Of the 220 households, 28.6% of which had children under the age of 18 living with them, 44.5% were married couples living together, 14.5% were cohabitating couples, 23.6% had a female householder with no spouse or partner present and 17.3% had a male householder with no spouse or partner present. 40.9% of all households were non-families. 33.2% of all households were made up of individuals, 12.3% had someone living alone who was 65 years old or older.

The median age in the city was 37.1 years. 30.3% of the residents were under the age of 20; 3.1% were between the ages of 20 and 24; 25.8% were from 25 and 44; 23.4% were from 45 and 64; and 17.3% were 65 years of age or older. The gender makeup of the city was 49.6% male and 50.4% female.

===2010 census===
At the 2010 census there were 509 people in 233 households, including 142 families, in the city. The population density was 942.6 PD/sqmi. There were 253 housing units at an average density of 468.5 /sqmi. The racial makup of the city was 99.6% White, 0.2% from other races, and 0.2% from two or more races. Hispanic or Latino of any race were 0.8%.

Of the 233 households 28.8% had children under the age of 18 living with them, 48.1% were married couples living together, 11.6% had a female householder with no husband present, 1.3% had a male householder with no wife present, and 39.1% were non-families. 34.8% of households were one person and 15% were one person aged 65 or older. The average household size was 2.18 and the average family size was 2.83.

The median age was 42.6 years. 23.6% of residents were under the age of 18; 5.3% were between the ages of 18 and 24; 24.2% were from 25 to 44; 30.1% were from 45 to 64; and 16.9% were 65 or older. The gender makeup of the city was 48.7% male and 51.3% female.

===2000 census===
At the 2000 census there were 600 people in 248 households, including 162 families, in the city. The population density was 1,099.0 PD/sqmi. There were 259 housing units at an average density of 474.4 /sqmi. The racial makup of the city was 99.50% White, and 0.50% from two or more races. Hispanic or Latino of any race were 0.33%.

Of the 248 households 32.7% had children under the age of 18 living with them, 53.2% were married couples living together, 10.1% had a female householder with no husband present, and 34.3% were non-families. 29.4% of households were one person and 14.5% were one person aged 65 or older. The average household size was 2.42 and the average family size was 2.98.

27.5% were under the age of 18, 5.3% from 18 to 24, 27.0% from 25 to 44, 23.3% from 45 to 64, and 16.8% were 65 or older. The median age was 39 years. For every 100 females, there were 92.9 males. For every 100 females age 18 and over, there were 82.8 males.

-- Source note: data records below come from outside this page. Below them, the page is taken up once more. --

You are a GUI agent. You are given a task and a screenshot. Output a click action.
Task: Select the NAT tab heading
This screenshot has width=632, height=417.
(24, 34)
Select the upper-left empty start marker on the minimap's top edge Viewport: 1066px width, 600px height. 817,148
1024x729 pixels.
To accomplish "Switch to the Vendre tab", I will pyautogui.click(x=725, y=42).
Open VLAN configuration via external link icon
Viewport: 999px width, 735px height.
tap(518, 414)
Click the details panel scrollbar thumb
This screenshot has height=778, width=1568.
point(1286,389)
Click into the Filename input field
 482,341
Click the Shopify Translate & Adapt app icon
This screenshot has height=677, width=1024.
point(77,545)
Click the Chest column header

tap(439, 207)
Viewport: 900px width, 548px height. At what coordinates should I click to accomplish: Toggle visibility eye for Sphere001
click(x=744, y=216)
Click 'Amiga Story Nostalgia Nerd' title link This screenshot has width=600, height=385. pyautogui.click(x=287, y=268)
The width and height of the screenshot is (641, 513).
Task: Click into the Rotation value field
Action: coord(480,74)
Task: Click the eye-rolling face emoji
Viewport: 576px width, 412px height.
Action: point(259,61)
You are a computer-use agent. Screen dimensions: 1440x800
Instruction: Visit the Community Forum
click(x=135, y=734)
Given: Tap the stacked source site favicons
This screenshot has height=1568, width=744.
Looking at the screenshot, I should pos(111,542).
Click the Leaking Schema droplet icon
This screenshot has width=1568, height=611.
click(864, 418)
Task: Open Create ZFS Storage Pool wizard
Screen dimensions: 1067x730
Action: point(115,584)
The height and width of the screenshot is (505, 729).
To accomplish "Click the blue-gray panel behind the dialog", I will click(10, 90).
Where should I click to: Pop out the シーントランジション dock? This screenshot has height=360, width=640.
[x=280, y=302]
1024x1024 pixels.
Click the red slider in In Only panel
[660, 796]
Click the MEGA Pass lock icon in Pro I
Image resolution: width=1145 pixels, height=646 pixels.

The median household income was $33,523 and the median family income was $42,500. Males had a median income of $35,000 versus $20,250 for females. The per capita income for the city was $15,070. About 9.9% of families and 12.7% of the population were below the poverty line, including 18.9% of those under age 18 and 8.9% of those age 65 or over.

==Education==
East Marshall Community School District serves the community. The district was established on July 1, 1992, by the merger of the LDF and SEMCO school districts.